─── Provided text ───

After the 1828 Treaty of Turkmenchay, Russia received territorial domination in Iran. With the Romanovs shifting to a policy of 'informal support' for the weakened Qajar dynasty — continuing to place pressure with advances in the largely nomadic Turkestan, a crucial frontier territory of the Qajars — this Russian domination of Qajar Persia continued for nearly a century. The Persian monarchy became more of a symbolic concept in which Russian diplomats were themselves powerbrokers in Iran and the monarchy was dependent on British and Russian loans for funds. In 1879, the establishment of the Cossack Brigade by Russian officers gave the Russian Empire influence over the modernization of the Qajar army. This influence was especially pronounced because the Persian monarchy's legitimacy was predicated on an image of military prowess, first Turkic and then European-influenced. By the 1890s, Russian tutors, doctors, and officers were prominent at the Shah's court, influencing policy personally. Russia and Britain had competing investments in the industrialisation of Iran, including roads and telegraph lines, as a way to profit and extend their influence. However, until 1907 the Great Game rivalry was so pronounced that mutual British and Russian demands to the Shah to exclude the other blocked all railroad construction at the end of the 19th century. In the Anglo-Russian Convention of 1907, the Russian Empire and British Empire officially ended their rivalry to focus on opposing the German Empire. In the Convention of 1907, Russia recognized Afghanistan and southern Iran as part of the British sphere of influence, while Britain recognized Central Asia and northern Iran as part of the Russian sphere of influence. Both parties recognized Tibet as a neutral territory, except Russia had special privileges in negotiating with the Dalai Lama, and Britain had special privileges in Tibetan commercial deals.

The Russian Empire had also acquired several concessions in China, including the Liaodong Peninsula (chiefly Port Arthur and Dalian) and the Chinese Eastern Railway. This part of Russia's informal empire was officially thwarted by the Russo-Japanese War in 1905, after which most of the Russian concessions in China became part of Japan's informal empire.

Scholar Sally N. Cummings argues that while "Russian imperialism was never primarily commercial" and "was less often able than the British to control an informal empire beyond its state borders", several imperialistic relationships existed with elements of indirect rule. She cites that the Siberian "fur empire" of the early Tsardom of Russia, before the complete conquest of Siberia, heavily resembled the French fur trade empire in New France. She also states that the 19th century Russia's conquest of Central Asia used as an economic model the cotton industry in British Egypt, and as a territorial model Britain's suzerainty over the princely states that dotted the Raj.

─── Data segment ───

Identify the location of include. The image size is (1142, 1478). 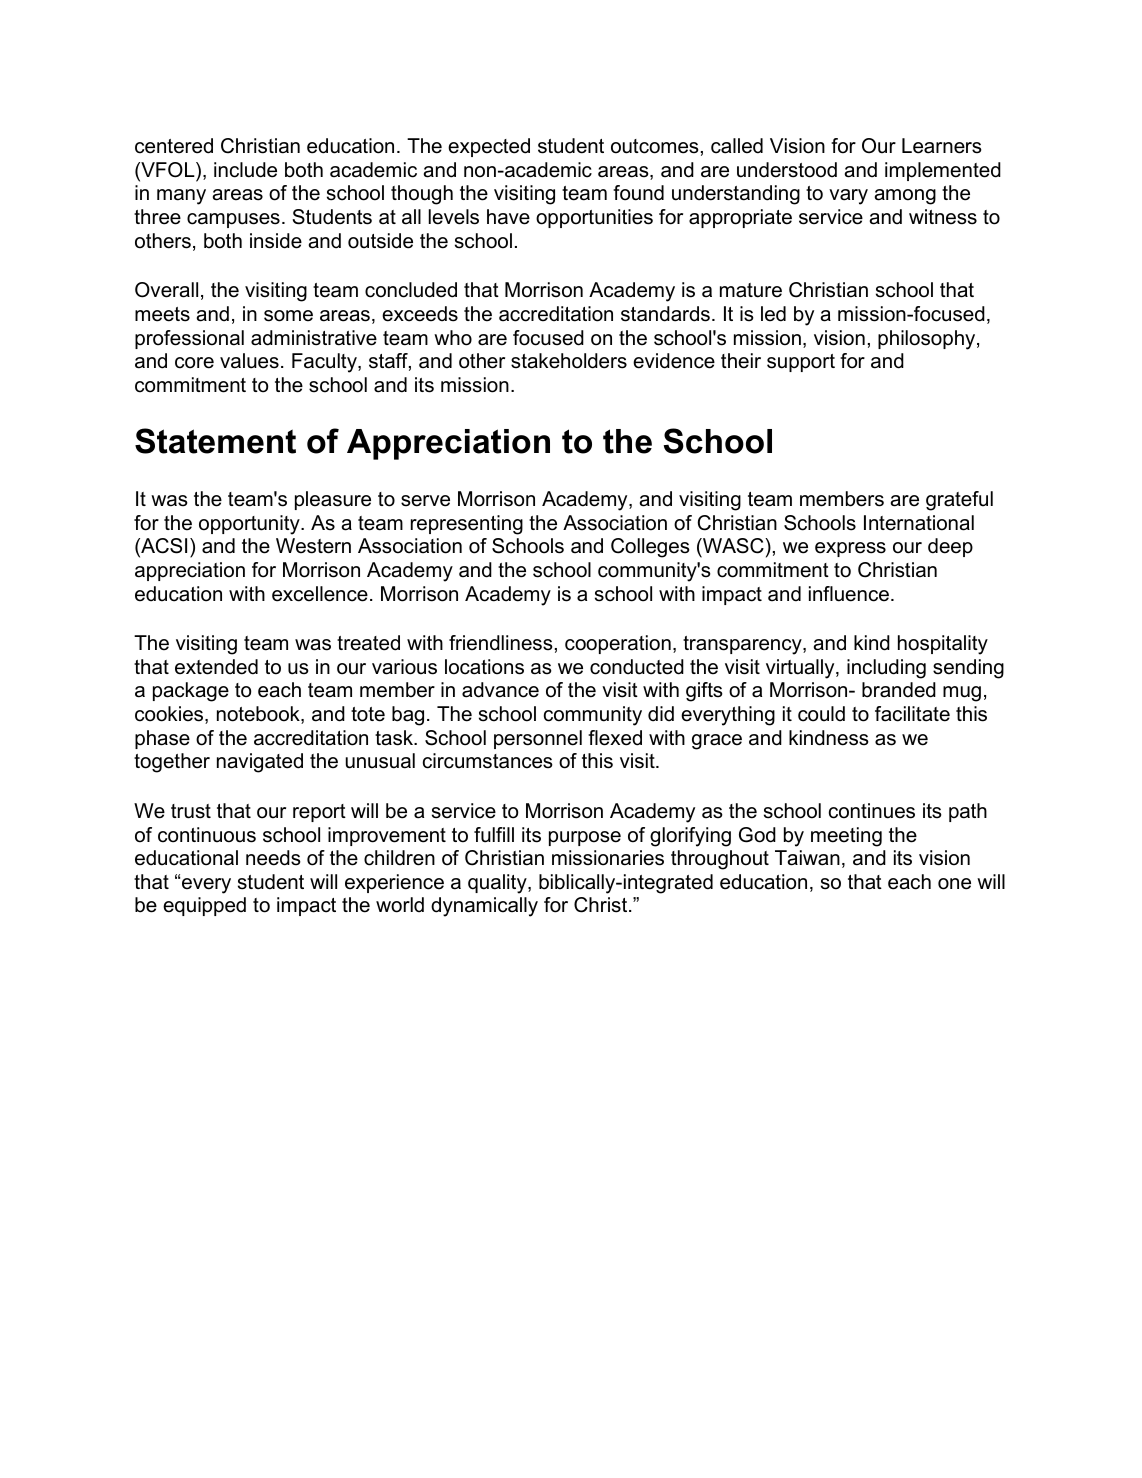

───

### To be done
**a.** Which territories does the passage on Russia's informal empire say the Convention of 1907 assigned to a sphere of influence or recognized as neutral? Give each one with its status.
**b.** Please pick up the passage on Russia's informal empire after its final sentence and carry it forward.
None of the data is needed for this.

### In response
**a.**
- Afghanistan: British sphere of influence
- Southern Iran: British sphere of influence
- Central Asia: Russian sphere of influence
- Northern Iran: Russian sphere of influence
- Tibet: neutral territory

**b.**
==Soviet Union==
Various scholars have described the Soviet Union's international relations as a Soviet empire, where the Soviet Union dominated the states in its sphere of influence, contrary to the Soviet Union's formal aim of opposing nationalism and imperialism. The notion of a "Soviet empire" often refers to a form of "classic" or "colonial" empire with communism only replacing conventional imperial ideologies such as Christianity or monarchy, rather than creating a revolutionary state. Academically the idea is seen as emerging with Richard Pipes' 1957 book The Formation of the Soviet Union: Communism and Nationalism, 1917-1923, but it has been reinforced, along with several other views, in continuing scholarship. In a more formal interpretation of "Soviet empire", this meant absolutism, resembling Lenin's description of the tsarist empire as a "prison of the peoples" except that this "prison of the peoples" had been actualized during Stalin's regime after Lenin's death.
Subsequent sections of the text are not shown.